A recent review by the London School of Economics and Political Science of 16 leading exchange platforms showed that only four were subject to significant trade-related regulations, therefore there is a clear divide. 

The basic difficulty is to discover the correct time to regulate in an open-source environment where projects have an average compound growth rate of 20 percent per year, where consumers are safeguarded from danger but innovation is not hindered. Some governments have attempted to achieve the balance by sandbox regulatory measures, including Britain, Bermuda, India, South Korea, Mauritius, Australia, Papua New Guinea, and Singapore). Others have gone for legislation (San Marino, Bermuda, Malta, Liechtenstein).

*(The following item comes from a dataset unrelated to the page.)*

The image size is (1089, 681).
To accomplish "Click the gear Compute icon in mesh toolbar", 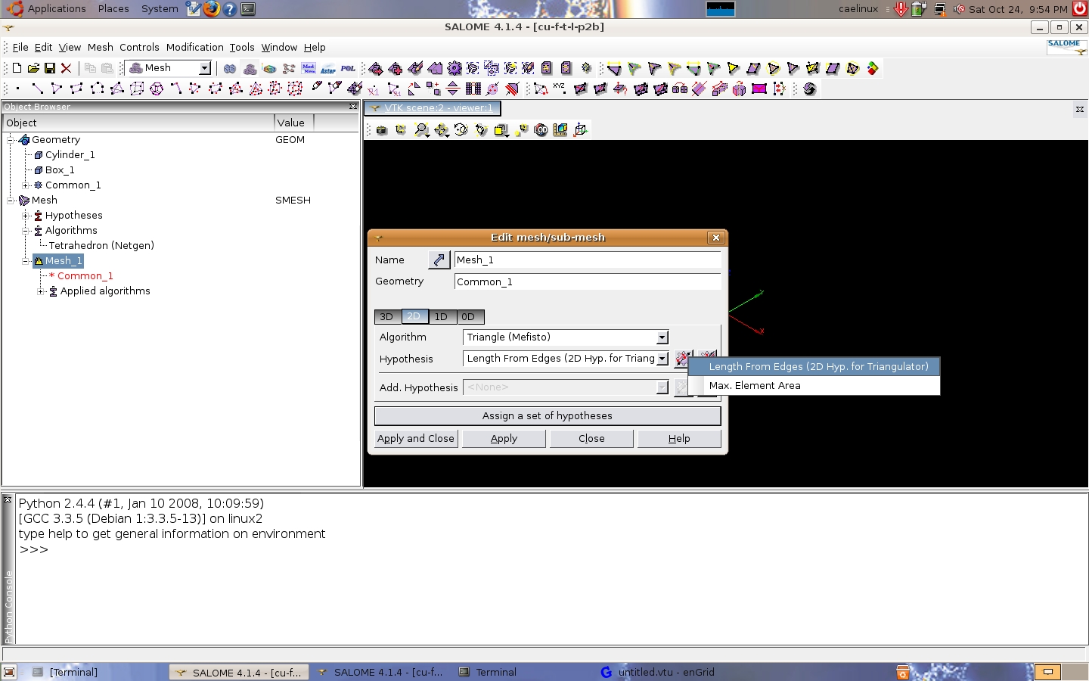I will tap(454, 68).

The SEC filed its first lawsuit against a DeFi, Blockchain startup called Credit Partners, and two men who ran it earlier in August.

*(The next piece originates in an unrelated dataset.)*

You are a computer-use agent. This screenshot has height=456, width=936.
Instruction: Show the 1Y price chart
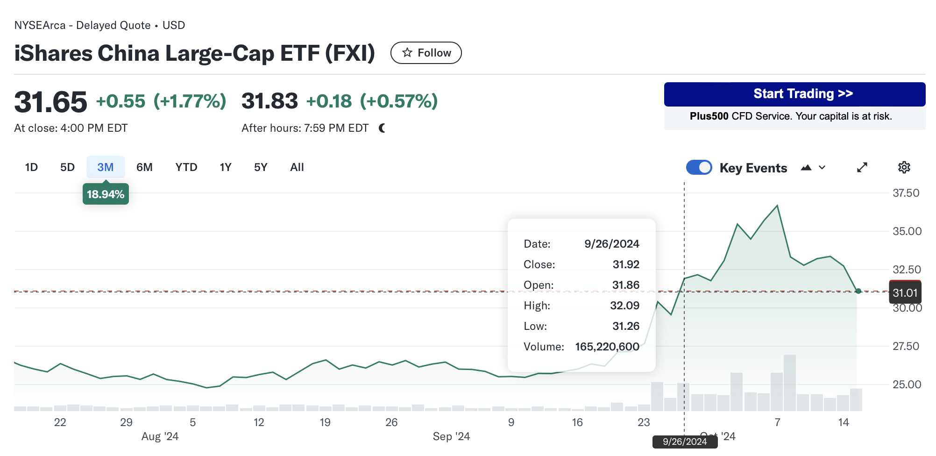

In return for a portion of income-generating car loans, the project attracted investors to contribute their digital assets. It should be decentralized since a distinct “governance” token gives owners the right to decide on the firm and participate in the earnings of the company.

In breach of investors’ protection laws, the SEC stated founders of the project tricked investors and sold $30 million of digital tokens.

With the aforementioned, it appears that the road to legislation on DeFi might be far off. There seems to be no coherent approach to the subject among regulators. Though this is expected, it’s traceable to the very basis of decentralization. Moreover, whether laws will be detrimental to the industry is not evident. It could turn out that tighter regulation could assist the DeFi business continue to become a mainstream industry and make its products more appreciated for adoption by major financial institutions. 

As regulators battle this proposition, Astra protocol has been developed to be the backbone of DeFi when it comes to regulation and the protection of stakeholders. The protocol serves as a layer of on-chain dispute resolution by adding legal assurance to smart contracts. 

Astra As A Regulator And Dispute Resolution Mechanism

Astra protocol provides a legal layer that connects on public blockchains to any existing DeFi platform. Astra is the default mechanism to resolve all potential disputes arising from a particular transaction.

In order that decentralized platforms comply with legislation and remain true to their decentralized nature, Astra technology can check the credentials of the intended DeFi users.

Confidence and transparency could further strengthen the derivative market while retaining the frictionless environment that supports the immense potential of the DeFi derivatives market.

In addition to its compliance, Astra will provide the ecosystem of crypto derivatives with a full legal layer to eliminate any questions or fraud and deal transparently with disputes.

Its advantages include ensuring that funds are securely addressed at the right wallet to resolve difficulties and restore money in the event of an incident. All this is achieved by introducing a dispute clause. If both parties agree to use Astra, the smart contract includes the dispute clause.

To resolve all problems, Astra uses a combination of human knowledge and technology. This includes human mistakes, accidental payments, and fraudulent transactions.

This innovation is predicated on a Proof of Trust system, which delivers peace of mind in commercial transactions and contracts via an extra-judicial and extra-jurisdictional dispute resolution method.

The PoT system aids in the rapid resolution of inadvertent or fraudulent transactions, hence protecting stakeholders.

Conclusion

DeFi application developers and other project participants should consider taking specific efforts to guarantee they have processes in place to detect and manage risks. Regulators are gradually entering the DeFi space. It’s expected that as more and more users enter the ecosystem, there would more growing concerns for regulators. Astra seems to be the perfect risk mitigator and regulator for the DeFi ecosystem.